Work to be completed:
Give the number of lines in the data that contain "bubble", and nothing more.

Source data
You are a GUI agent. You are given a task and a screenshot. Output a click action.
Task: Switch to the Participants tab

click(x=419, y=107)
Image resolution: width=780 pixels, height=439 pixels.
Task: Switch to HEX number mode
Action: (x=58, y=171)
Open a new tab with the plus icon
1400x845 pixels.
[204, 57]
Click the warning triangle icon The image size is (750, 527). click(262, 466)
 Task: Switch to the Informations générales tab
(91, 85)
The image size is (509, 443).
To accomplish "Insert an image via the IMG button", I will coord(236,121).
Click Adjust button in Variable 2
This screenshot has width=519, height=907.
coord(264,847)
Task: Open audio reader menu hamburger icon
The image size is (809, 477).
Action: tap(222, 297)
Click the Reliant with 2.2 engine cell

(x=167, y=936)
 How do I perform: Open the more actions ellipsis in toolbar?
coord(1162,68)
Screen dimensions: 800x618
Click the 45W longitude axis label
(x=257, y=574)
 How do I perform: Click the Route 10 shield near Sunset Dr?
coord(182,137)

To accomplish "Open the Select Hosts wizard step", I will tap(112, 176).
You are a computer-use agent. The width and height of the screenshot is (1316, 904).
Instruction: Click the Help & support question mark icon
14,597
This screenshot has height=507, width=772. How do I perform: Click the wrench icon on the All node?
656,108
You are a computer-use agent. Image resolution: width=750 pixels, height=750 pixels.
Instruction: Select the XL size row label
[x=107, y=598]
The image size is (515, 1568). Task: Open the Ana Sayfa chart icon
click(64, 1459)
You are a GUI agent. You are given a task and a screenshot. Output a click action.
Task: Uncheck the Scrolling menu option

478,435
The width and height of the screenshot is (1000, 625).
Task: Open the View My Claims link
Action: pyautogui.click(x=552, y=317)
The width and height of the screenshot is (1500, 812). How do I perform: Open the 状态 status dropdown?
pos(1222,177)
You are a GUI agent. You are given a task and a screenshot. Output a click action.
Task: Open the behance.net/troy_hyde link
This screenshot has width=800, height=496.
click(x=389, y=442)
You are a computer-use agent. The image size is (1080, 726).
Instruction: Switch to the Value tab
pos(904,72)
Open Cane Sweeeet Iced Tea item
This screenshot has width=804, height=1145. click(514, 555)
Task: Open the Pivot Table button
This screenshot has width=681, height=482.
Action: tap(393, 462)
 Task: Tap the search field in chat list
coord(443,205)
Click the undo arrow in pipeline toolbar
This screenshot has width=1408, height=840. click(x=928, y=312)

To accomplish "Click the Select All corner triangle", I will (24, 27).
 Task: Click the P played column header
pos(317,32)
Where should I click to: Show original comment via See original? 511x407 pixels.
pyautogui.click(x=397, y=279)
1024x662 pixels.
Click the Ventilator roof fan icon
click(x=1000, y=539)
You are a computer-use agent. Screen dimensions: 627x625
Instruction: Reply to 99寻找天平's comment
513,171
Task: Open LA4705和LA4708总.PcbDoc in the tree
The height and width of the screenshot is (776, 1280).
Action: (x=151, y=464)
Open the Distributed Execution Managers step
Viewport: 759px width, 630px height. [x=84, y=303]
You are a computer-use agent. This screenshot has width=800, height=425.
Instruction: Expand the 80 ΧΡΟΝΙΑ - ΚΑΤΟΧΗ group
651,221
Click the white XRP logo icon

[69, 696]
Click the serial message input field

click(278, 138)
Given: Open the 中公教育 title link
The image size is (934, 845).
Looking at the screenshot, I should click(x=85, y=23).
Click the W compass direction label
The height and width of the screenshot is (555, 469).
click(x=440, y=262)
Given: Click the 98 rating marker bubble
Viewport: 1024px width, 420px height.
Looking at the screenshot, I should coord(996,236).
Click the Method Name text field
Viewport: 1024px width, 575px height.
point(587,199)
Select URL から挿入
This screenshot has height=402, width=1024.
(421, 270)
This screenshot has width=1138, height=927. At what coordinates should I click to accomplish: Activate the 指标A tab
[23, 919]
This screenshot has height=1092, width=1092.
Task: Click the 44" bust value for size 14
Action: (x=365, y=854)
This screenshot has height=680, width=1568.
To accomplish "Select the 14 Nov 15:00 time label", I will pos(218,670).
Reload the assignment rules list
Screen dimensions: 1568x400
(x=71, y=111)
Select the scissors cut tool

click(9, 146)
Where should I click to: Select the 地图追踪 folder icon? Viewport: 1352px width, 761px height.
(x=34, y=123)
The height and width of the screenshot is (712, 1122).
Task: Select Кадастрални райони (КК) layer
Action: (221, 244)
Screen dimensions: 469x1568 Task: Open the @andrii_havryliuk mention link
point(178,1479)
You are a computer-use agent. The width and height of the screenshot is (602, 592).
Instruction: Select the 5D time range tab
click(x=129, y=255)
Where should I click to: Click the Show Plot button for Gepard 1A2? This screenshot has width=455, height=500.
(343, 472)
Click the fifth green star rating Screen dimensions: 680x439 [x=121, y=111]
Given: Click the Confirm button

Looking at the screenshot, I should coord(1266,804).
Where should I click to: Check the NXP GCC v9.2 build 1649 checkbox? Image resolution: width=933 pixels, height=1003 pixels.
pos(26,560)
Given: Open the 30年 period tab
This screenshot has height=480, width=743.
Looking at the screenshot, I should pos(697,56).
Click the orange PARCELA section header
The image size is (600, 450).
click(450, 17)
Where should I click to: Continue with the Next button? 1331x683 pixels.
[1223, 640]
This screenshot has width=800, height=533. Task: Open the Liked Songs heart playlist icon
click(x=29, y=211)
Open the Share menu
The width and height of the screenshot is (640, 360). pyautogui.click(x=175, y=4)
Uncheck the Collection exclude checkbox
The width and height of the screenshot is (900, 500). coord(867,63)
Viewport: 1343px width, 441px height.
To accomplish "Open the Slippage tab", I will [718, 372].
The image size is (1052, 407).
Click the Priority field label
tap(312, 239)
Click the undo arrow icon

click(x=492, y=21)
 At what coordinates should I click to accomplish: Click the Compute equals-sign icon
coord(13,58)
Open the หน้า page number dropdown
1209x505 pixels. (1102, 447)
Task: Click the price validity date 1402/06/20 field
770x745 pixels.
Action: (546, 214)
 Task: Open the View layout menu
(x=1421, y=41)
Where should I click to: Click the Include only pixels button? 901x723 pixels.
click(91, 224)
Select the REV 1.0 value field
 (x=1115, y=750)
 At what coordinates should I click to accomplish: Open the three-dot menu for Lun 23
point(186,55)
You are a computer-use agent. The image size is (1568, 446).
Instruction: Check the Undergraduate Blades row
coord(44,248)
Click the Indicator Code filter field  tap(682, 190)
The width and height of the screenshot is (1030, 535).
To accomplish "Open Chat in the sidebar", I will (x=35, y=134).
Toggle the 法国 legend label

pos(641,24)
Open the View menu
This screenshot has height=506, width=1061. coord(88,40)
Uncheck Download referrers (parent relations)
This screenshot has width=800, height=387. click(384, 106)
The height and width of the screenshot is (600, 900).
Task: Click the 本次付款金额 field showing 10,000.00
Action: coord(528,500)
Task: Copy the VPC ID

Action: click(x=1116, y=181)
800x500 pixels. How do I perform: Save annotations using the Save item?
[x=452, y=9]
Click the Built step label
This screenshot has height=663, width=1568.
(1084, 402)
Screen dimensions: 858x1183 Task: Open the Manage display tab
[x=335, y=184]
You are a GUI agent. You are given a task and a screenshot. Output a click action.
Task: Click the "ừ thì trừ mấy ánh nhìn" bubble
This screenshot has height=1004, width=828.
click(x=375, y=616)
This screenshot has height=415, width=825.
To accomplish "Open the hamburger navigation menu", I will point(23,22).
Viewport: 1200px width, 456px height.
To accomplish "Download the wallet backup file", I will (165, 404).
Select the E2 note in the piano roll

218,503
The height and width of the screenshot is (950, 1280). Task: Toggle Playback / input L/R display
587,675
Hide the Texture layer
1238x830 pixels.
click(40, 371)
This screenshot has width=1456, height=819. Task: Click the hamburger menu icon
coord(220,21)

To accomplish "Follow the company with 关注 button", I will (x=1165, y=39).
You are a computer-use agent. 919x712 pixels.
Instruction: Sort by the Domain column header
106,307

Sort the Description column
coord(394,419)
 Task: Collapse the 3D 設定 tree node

Problem solution:
2